84-4  Sat Jan 2  Sex and strife: parental cooperation in a songbird species with flexible biparental care Enns, JL*; Purdey, L; Stojkovic, L; Williams, TD; Simon Fraser University joannae@sfu.ca

Sexual conflict occurs in socially biparental species because working together provides shared benefits while incurring individual costs. In birds, coordination of nest visits (or turn-taking) during chick provisioning has been suggested as a strategy to mitigate this conflict. This alternation of visits requires that birds have access to information on their partner’s behaviour, allowing pairs to respond to each other “in real time”. To date, evidence in support of this has come from species that likely have direct information on their partners, i.e., close foraging distances or synchronized feeding visits. Further, there has been little discussion in regards to ecological context – how annual variation, brood type, and paternal effort might affect coordination. Here we describe parental behaviour during chick rearing in the European starling, Sturnus vulgaris, where direct access to information is unlikely and there is marked variation in the amount of paternal care that each nest receives. We analyzed provisioning visit times over 4 consecutive years, for first and second broods along a continuum of brood sizes and chick ages, to determine how parental behaviour varies with ecological context.

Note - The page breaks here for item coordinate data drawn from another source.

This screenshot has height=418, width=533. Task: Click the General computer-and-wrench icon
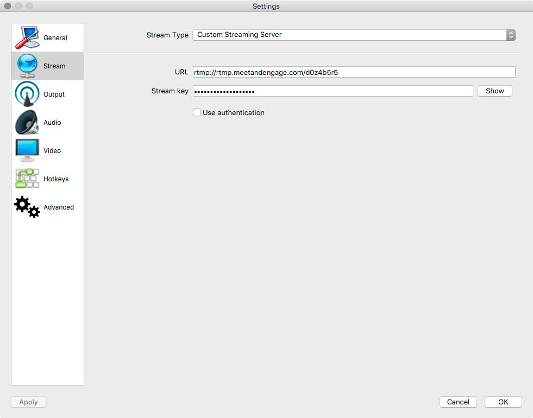coord(27,37)
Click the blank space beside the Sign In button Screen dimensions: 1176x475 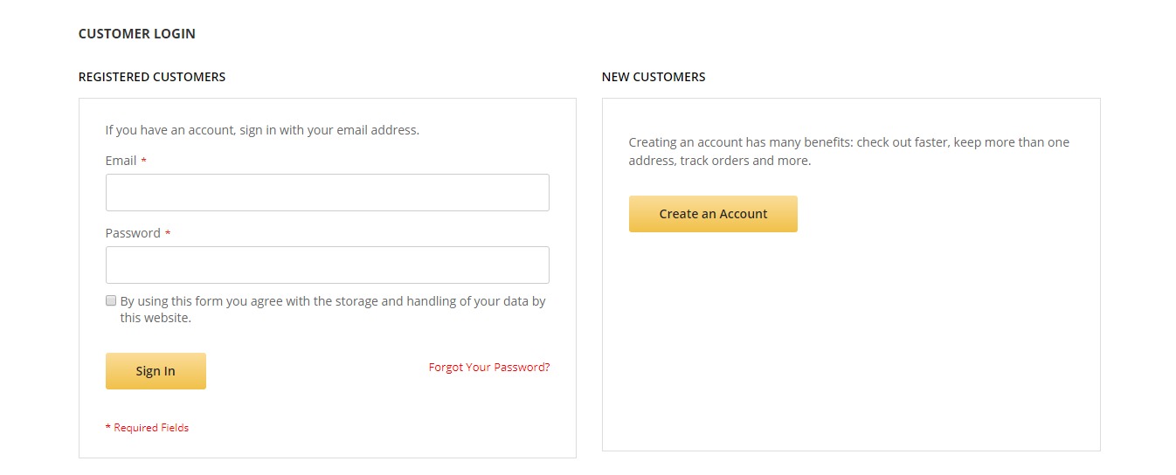pos(315,371)
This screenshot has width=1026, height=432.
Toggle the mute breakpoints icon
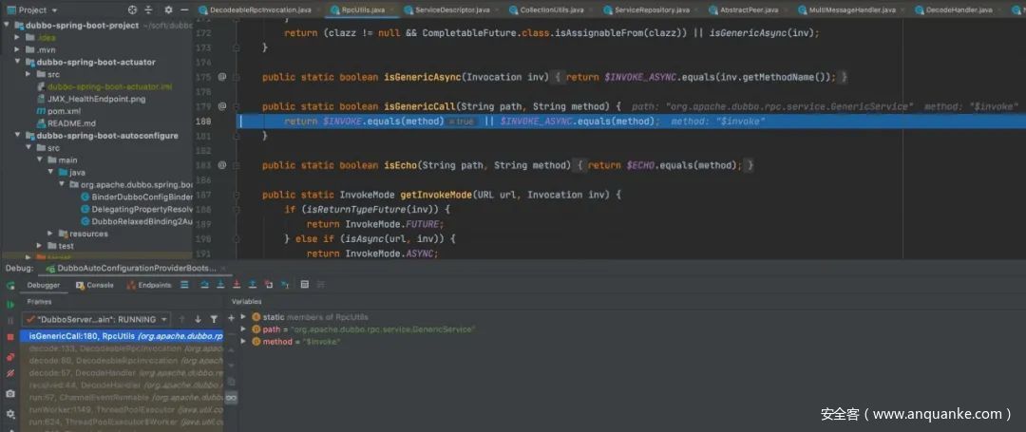[10, 373]
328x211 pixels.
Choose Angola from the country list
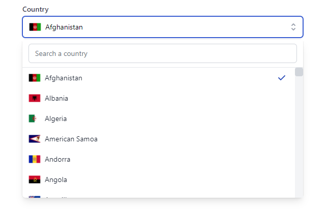(x=56, y=179)
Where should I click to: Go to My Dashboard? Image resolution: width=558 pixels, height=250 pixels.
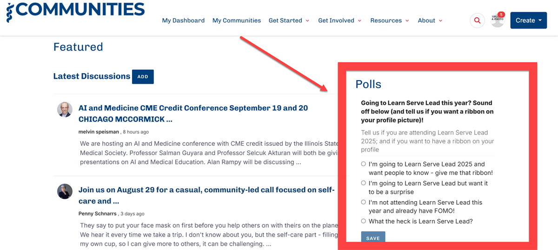point(183,20)
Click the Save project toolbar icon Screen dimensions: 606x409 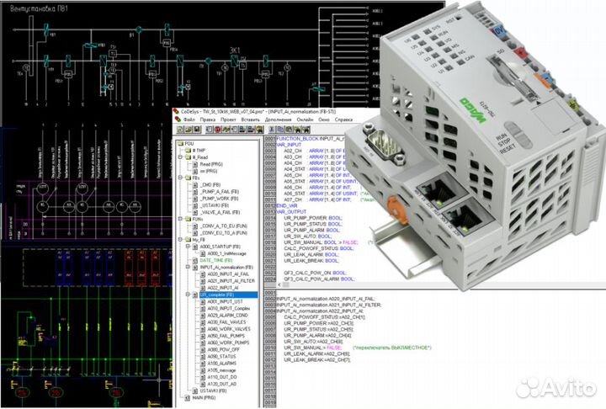[195, 130]
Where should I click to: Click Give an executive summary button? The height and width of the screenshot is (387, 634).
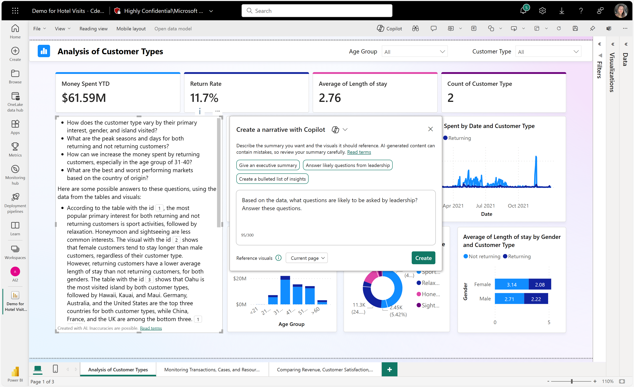[x=268, y=165]
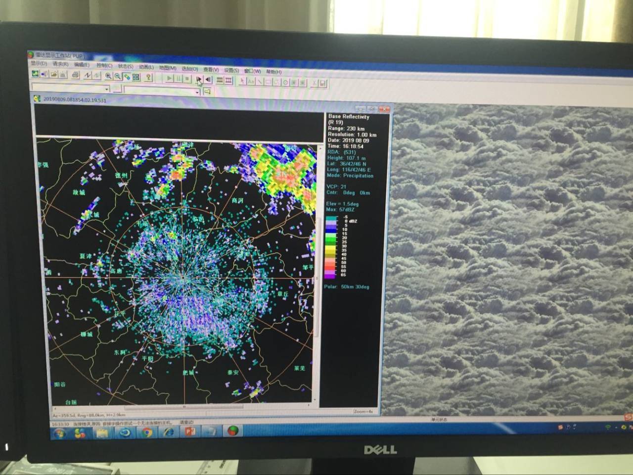The image size is (633, 475).
Task: Open the 地图(M) map menu
Action: (x=168, y=68)
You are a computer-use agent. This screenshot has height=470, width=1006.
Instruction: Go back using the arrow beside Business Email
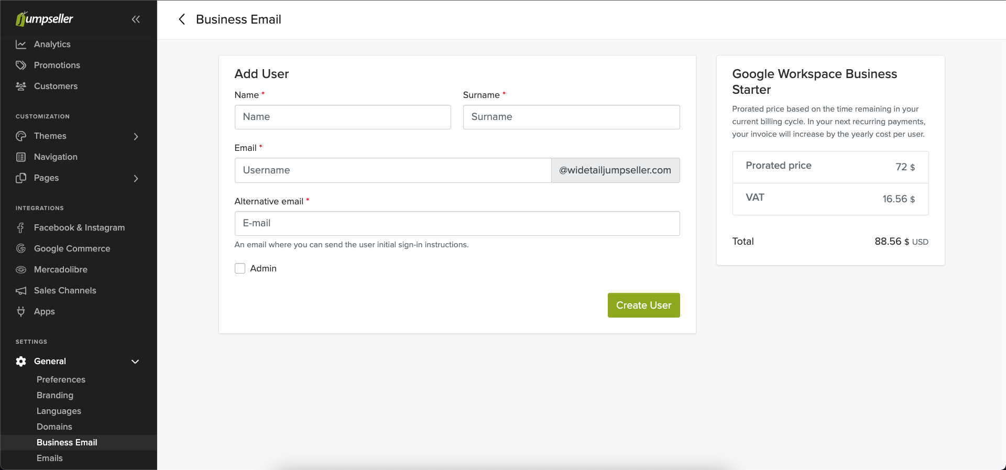point(182,19)
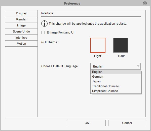The image size is (151, 131).
Task: Choose German from the language list
Action: (x=98, y=77)
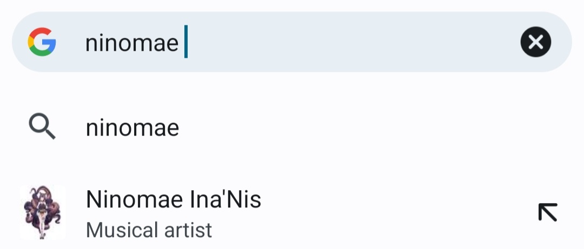584x249 pixels.
Task: Tap the "Musical artist" subtitle
Action: 149,230
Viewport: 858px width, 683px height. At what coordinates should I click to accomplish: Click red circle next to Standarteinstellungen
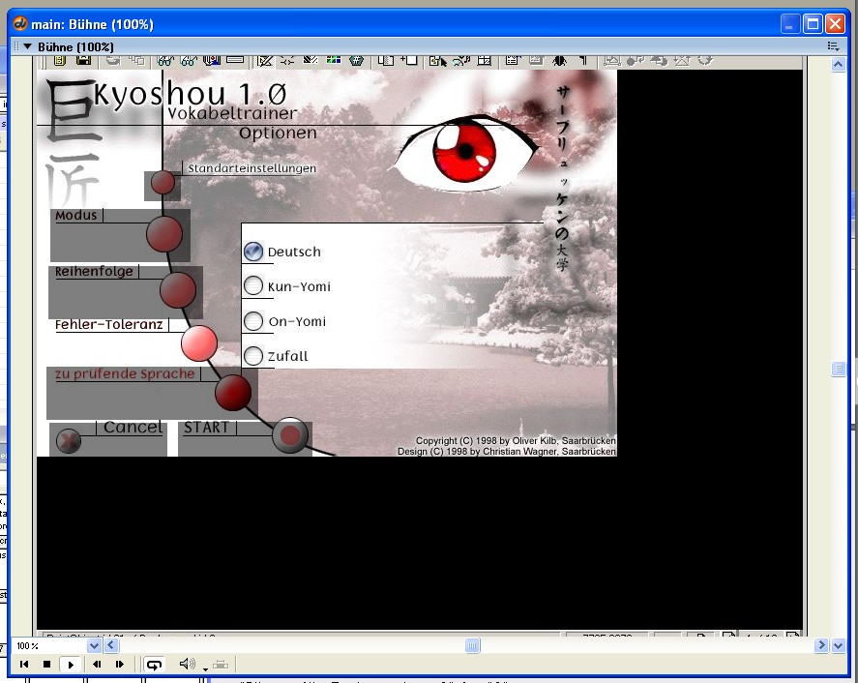[x=163, y=182]
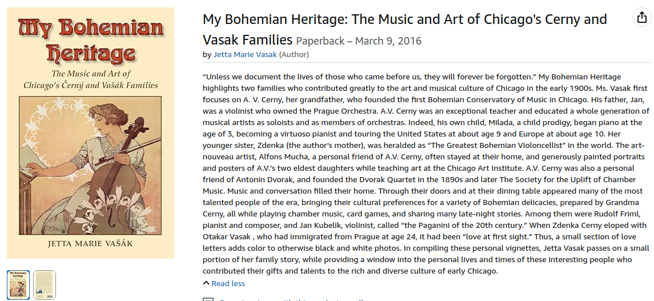Image resolution: width=654 pixels, height=301 pixels.
Task: Click the (Author) label beside the name
Action: [294, 55]
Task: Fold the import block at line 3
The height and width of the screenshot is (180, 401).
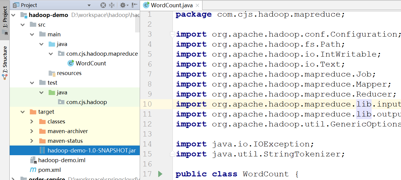Action: tap(172, 34)
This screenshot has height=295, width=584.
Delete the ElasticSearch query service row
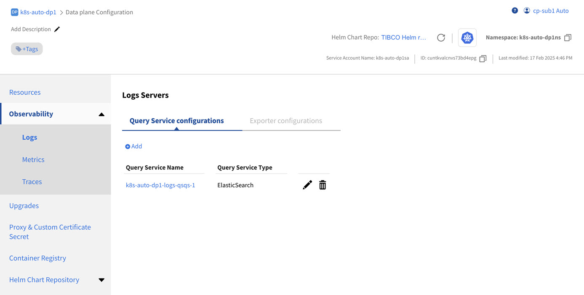[323, 185]
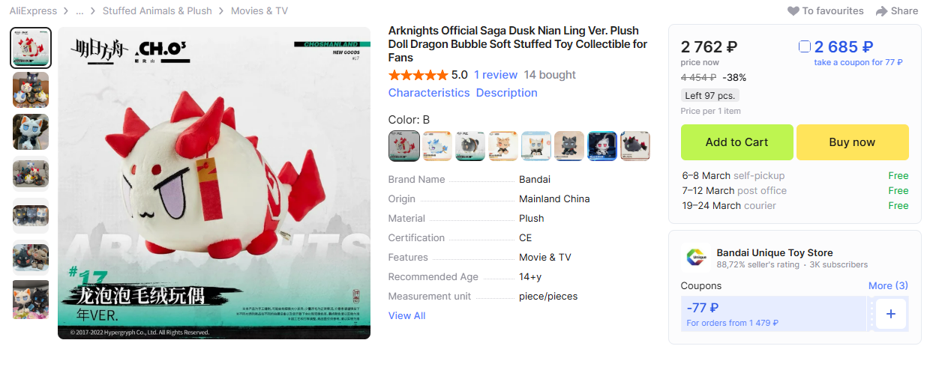Image resolution: width=945 pixels, height=367 pixels.
Task: Go to Stuffed Animals & Plush breadcrumb
Action: tap(158, 11)
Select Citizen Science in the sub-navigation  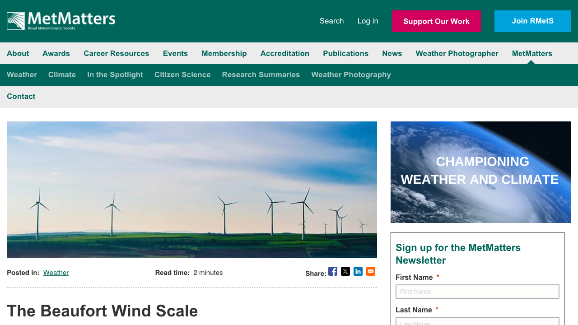point(182,74)
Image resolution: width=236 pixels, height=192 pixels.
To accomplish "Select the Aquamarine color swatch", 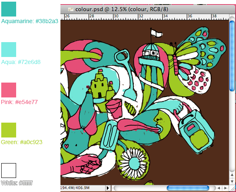I will [x=9, y=9].
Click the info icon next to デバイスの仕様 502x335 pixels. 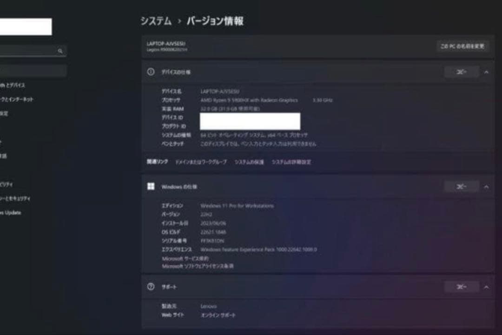tap(150, 72)
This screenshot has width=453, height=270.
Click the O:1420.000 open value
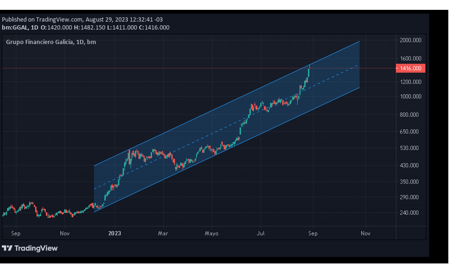56,28
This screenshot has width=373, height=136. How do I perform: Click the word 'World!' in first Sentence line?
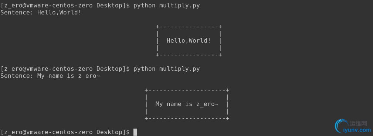pos(70,12)
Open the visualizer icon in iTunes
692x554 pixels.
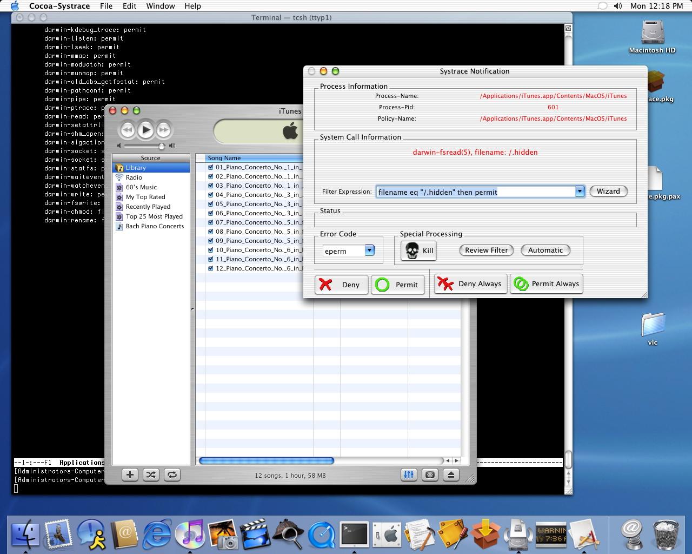[x=430, y=474]
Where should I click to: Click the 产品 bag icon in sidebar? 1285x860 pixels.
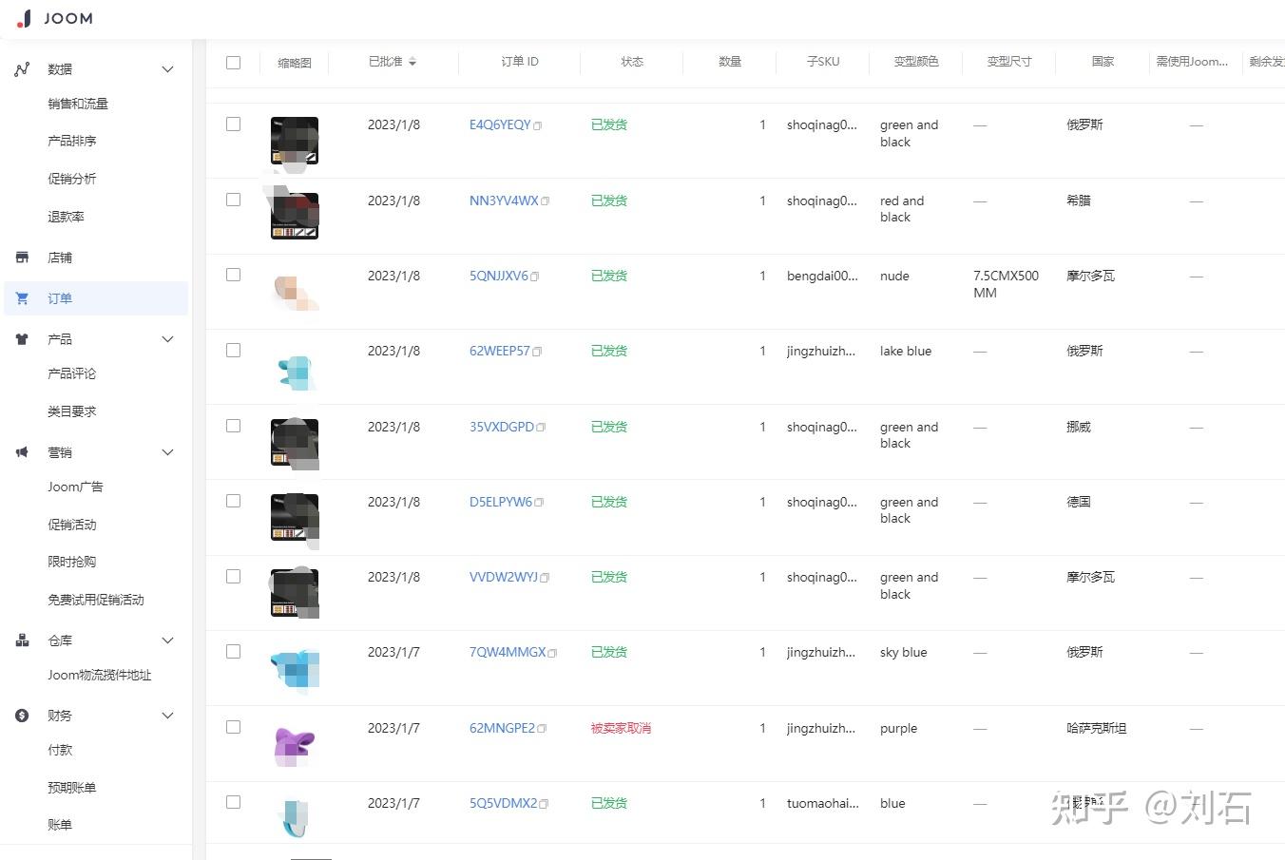21,338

Using inter-visit interval as our focal measure, we also tested the hypothesis that parents adjust their interval length, or return time, based on knowledge of their partner’s feeding behaviour. Our data show that females adjust their visit times in response to their partner while males do not, in what we deem to be “asymmetric coordination”. We will present preliminary results from a direct test of this hypothesis using a mate removal experiment.